The morning of The Loskop Half Marathon, I’m doing my normal… you know, freaking out.
This was my first attempt at this race, which has a serious reputation for being tough.
Runner’s Guide gives this route a difficulty rating of 5!
That is serious, dude! 1 is known to be an easy route, and 5 is hard; everything else in between is OK!
On top of all that, all my friends speak of this race with such fear in their voices that you can’t help but ask yourself if you’re stupid or insane for wanting to do it, too. The funny thing is that they are all doing it, not for the first time.
This speaks volumes about the race, that although challenging, it is doable and one of those races that you will cross the finish line and feel really proud of yourself.
I decided to face this so-called ‘monster of a Hill’. Yip, plus, I created the opportunity to see what the fuzz was about.
At 06:45, the starter’s gun sounded, and we were off, heading West towards the nature reserve.
Within a couple of hundred meters, the tar road became a dirt road as we approached the entrance of the nature reserve.
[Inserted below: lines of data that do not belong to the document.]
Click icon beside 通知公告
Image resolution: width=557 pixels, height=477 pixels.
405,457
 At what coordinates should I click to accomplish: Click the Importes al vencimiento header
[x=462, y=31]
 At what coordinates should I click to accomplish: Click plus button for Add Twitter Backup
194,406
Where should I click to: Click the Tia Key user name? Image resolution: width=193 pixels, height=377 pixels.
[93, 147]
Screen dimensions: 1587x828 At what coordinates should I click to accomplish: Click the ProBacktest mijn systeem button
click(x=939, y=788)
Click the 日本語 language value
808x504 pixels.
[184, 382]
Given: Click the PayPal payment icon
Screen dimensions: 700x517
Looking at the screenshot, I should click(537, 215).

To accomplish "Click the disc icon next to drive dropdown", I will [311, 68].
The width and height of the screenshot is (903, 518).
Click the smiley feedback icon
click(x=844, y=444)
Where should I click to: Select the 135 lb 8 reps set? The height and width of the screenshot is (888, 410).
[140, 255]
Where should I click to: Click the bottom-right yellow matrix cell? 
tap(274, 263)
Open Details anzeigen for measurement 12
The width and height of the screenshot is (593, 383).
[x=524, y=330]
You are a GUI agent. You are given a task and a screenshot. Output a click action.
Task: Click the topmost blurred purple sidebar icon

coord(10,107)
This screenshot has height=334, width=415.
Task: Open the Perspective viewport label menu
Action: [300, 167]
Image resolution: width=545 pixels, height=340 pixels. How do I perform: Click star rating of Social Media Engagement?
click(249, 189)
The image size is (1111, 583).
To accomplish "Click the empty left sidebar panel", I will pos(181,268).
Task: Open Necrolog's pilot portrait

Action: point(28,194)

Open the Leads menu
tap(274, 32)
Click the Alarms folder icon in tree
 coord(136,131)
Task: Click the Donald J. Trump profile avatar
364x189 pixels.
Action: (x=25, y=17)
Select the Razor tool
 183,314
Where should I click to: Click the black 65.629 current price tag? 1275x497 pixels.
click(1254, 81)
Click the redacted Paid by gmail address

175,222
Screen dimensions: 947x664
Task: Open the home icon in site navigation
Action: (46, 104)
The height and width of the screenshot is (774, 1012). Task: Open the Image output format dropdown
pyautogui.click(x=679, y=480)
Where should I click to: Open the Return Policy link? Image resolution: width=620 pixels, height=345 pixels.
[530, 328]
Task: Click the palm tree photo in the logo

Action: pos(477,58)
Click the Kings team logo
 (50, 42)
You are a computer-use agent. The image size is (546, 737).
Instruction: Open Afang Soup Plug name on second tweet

Ever so steadily, we kept on climbing. At last, we encountered a few downhill sections.
As progress at around +- 6 kays (Rhino Hill) was becoming rather ‘hard work’, I discovered that this was not yet the ‘much talked about Hill’. After Buffalo Plateau, one is confronted by a Hill which reminds one of ‘Rustenburg Berg’. It snakes upwards past Thaba Diafela and reaches further towards the sky, approaching Giraffe Neck.
If one runs Giraffe Neck, one can earn a special T-shirt. Suffice to say that no one was aspiring for a ‘T-Shirt’ in our vicinity. Not when one experiences a shuffle decelerating down to a stroll and then to an effort of placing one foot in front of the other. Occasionally, someone would stop dead in their tracks and take a breather before continuing up this relentless incline.
At one stage on Giraffe Neck, my thoughts were: “Someone shoot me, please. No, really, I will pay you. I have money. (Not a lot, but some.) If you go ahead and shoot me, I’ll give it to you. All of it.”
The last climb is within 500 meters of the finishing line (Forever Hill) as one ascends towards the entrance gates (opposite approach to that of the ultra-runners). One turns towards the right and descends in an adjacent lane to those of the ultra-finishers (amongst the throng of people on the sides) to complete another ‘hard day in Africa’.
A medal, ‘goodie-bag’ and a ‘bag of oranges’ further weigh down an exhausted body.
The Loskop Half Marathon tested my mind to the limits!